Why isn't that case self-evident to anyone who still has more than two brain cells wired together? Because editors do stuff like this, from today's 1A:

But it also is symptomatic of how unprepared -- or unwilling -- the United States is to return to the days when, for 45 years, America was obsessed with the idea that the next conflict would be in central Europe.

What's the big deal about that? Here's the original:

But it is also symptomatic of how unprepared — or unwilling — the U.S. is to return to those days when, for 45 years, America was obsessed with the idea that the next conflict would be in central Europe.

So ... the desk doesn't have time to open the AP Stylebook and figure out where staff sergeants fall in the great scheme of Army ranks, but it has time to make a completely meaningless** tweak in the 1A copy? Please. Even if, somewhere, there was a "rule" against splitting main verbs and auxiliaries (there isn't, although the blind fear of one seems to be driving this urge to tweak), is there nobody around to point out that "is symptomatic" isn't a verb? It's, like, a linking verb and a predicate adjective?

I'm in the camp that firmly, deeply, permanently believes we need more editing, not less, in the Brave New World of the intartubes. A desk that lacks a sense of proportion, an ear for when writing sounds good and a freshman-level knowledge of what "grammar" is and how it works is an awfully poor argument for the long-term virtues of the craft.

Please try to do better. I'm no longer a stockholder,*** but I'm still a paying reader, and this sort of stuff really yanks my chain.

* "Traditional" meaning post-hot-type; into the mid-1970s, there would have been yet another pair of eyes, in the form of a proofreader -- often a better speller than anyone on the reporting staff, and happy to call upstairs and remind the night desk that sergeants werent officers when he was in the Army.
** Except that it sounds worse the new way.

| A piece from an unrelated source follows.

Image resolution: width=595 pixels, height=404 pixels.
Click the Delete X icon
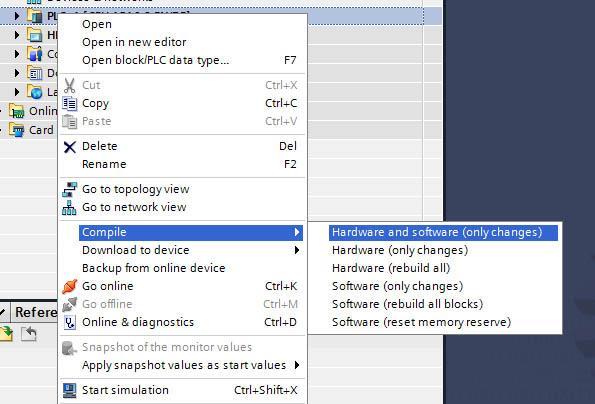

Sorry.
*** Since the sale, I mean; I still have some of the Confederate money that passes for McClatchy stock.

3 Comments:

Blogger The Ridger, FCD said...

And just to confuse things, a sergeant IS a "non-commissioned officer", which could lead, via a drop of the modifier, to him being called "an officer"...

8:35 PM, August 22, 2008  
Anonymous Anonymous said...

Sorry, but I made the mistake myself a couple of times whilst covering the USMC of calling a sergeant an officer and got whacked for it by said gentleman. It may be semantics out of the context of the service, but you call a sergeant "sir" and he's going to get quite riled. It's one of those things you understand more once you've been inside the mind of an NCO.

9:17 PM, August 22, 2008  
Blogger fev said...

One does run into some delicate (or really undelicate) social negotiations of language in these dealings. Glad I made most of my mistakes on that front in the dim past and was generally chastised by mildly sympathetic officers (and NCOs). With a few exceptions that Ray probly heard on the other side of the room-- eg, the hed that referred to a child-molesting corpsman as a Marine.

The Missourian made the mistake early in the Iraq debacle of calling a Marine a soldier, and as a consequence of the complaints, a few editors decided that everything in a uniform was technically a "Marine." Got pretty challenging, trying to point out that Army airborne divisions don't generally have their own naval infantry.